The lived experience of medical training and emotional intelligence.

Autor: Dewsnap MA; Department of Humanities in Medicine, Texas A&M University College of Medicine, Bryan, Texas., Arroliga AC; Department of Medicine, Baylor Scott and White Medical Center - Temple, Temple, Texas., Adair-White BA; Department of Health Professions Education, Massachusetts General Hospital Institute of Health Professions, Boston, Massachusetts.
Jazyk: angličtina
Zdroj: Proceedings (Baylor University. Medical Center) [Proc (Bayl Univ Med Cent)] 2021 Jul 06; Vol. 34 (6), pp. 744-747. Date of Electronic Publication: 2021 Jul 06 (Print Publication: 2021).

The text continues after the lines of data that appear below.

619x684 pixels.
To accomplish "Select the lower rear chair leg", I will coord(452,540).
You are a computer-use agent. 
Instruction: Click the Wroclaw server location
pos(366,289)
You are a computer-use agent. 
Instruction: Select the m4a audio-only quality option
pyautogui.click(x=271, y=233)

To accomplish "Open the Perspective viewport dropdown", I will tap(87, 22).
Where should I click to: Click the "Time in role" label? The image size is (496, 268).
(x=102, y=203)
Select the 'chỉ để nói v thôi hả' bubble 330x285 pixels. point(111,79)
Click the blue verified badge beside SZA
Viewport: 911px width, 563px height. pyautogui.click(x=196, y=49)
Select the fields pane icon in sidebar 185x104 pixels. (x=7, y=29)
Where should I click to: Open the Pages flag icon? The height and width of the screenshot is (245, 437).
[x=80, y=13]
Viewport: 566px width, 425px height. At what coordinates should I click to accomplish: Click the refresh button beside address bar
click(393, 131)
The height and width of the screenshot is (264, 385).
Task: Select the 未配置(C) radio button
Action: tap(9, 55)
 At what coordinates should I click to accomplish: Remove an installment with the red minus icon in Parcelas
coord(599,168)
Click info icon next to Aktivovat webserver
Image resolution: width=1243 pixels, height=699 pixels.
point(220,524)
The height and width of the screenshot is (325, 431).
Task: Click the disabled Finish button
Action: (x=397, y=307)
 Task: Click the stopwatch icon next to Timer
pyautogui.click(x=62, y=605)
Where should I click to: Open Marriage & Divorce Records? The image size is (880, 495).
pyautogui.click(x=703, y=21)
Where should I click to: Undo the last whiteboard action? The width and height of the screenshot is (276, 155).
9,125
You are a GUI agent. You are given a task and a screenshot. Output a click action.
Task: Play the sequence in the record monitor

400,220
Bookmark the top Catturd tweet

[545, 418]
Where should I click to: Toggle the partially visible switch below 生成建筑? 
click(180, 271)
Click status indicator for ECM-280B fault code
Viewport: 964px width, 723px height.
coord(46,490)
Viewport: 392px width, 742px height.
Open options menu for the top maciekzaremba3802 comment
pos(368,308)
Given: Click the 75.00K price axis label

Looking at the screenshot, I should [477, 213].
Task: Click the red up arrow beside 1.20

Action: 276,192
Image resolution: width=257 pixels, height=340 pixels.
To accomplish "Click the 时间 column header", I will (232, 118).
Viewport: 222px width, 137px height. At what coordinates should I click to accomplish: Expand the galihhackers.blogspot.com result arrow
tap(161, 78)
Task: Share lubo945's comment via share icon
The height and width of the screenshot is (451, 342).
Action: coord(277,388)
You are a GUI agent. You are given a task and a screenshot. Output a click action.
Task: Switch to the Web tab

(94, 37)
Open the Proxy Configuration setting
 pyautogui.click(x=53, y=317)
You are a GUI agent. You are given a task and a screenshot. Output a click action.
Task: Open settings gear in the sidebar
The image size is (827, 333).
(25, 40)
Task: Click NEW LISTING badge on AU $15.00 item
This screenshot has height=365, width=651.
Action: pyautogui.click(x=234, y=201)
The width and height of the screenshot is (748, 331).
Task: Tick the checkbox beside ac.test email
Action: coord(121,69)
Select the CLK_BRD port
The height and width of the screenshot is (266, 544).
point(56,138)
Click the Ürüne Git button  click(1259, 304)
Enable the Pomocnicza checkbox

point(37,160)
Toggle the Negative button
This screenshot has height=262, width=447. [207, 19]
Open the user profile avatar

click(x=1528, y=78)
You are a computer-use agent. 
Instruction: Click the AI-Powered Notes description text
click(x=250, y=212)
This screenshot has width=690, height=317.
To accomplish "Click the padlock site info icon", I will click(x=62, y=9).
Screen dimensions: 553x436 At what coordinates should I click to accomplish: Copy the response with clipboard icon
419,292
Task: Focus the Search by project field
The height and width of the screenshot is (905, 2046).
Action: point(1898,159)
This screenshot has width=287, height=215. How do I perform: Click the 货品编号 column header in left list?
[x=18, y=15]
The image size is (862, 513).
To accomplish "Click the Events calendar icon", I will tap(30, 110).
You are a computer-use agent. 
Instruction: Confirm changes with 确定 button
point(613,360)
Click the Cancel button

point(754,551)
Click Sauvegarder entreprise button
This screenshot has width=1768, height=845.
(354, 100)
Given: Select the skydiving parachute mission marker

DOI: 10.1080/08998280.2021.1941582
Abstrakt: The shifting health care landscape in the United States has surfaced challenges related to increased accountability, interprofessional health care teams, and changes in federal policy-all of which compel physicians to adopt roles beyond clinician such as clinical investigator, team leader, and manager. To address these challenges, leadership development programs across the continuum of medical education aim to develop critical leadership skills and competencies, such as emotional intelligence. Such skills and competencies are largely taught through didactic approaches (e.g., classroom). These approaches often neglect the context of learning. From medical residency to a hospital or clinic, the contextual lived experience is habitually overlooked as a vehicle for developing emotional intelligence. This article highlights lived experience, such as medical residency, as an approach to develop emotional intelligence. First, we address the need for developing emotional intelligence as a leadership skill as well as the suitability of medical residency for such development. Next, we discuss the background of lived experience and emotional intelligence. Lastly, we identify future directions for leveraging lived experiences of medical residency to develop emotional intelligence.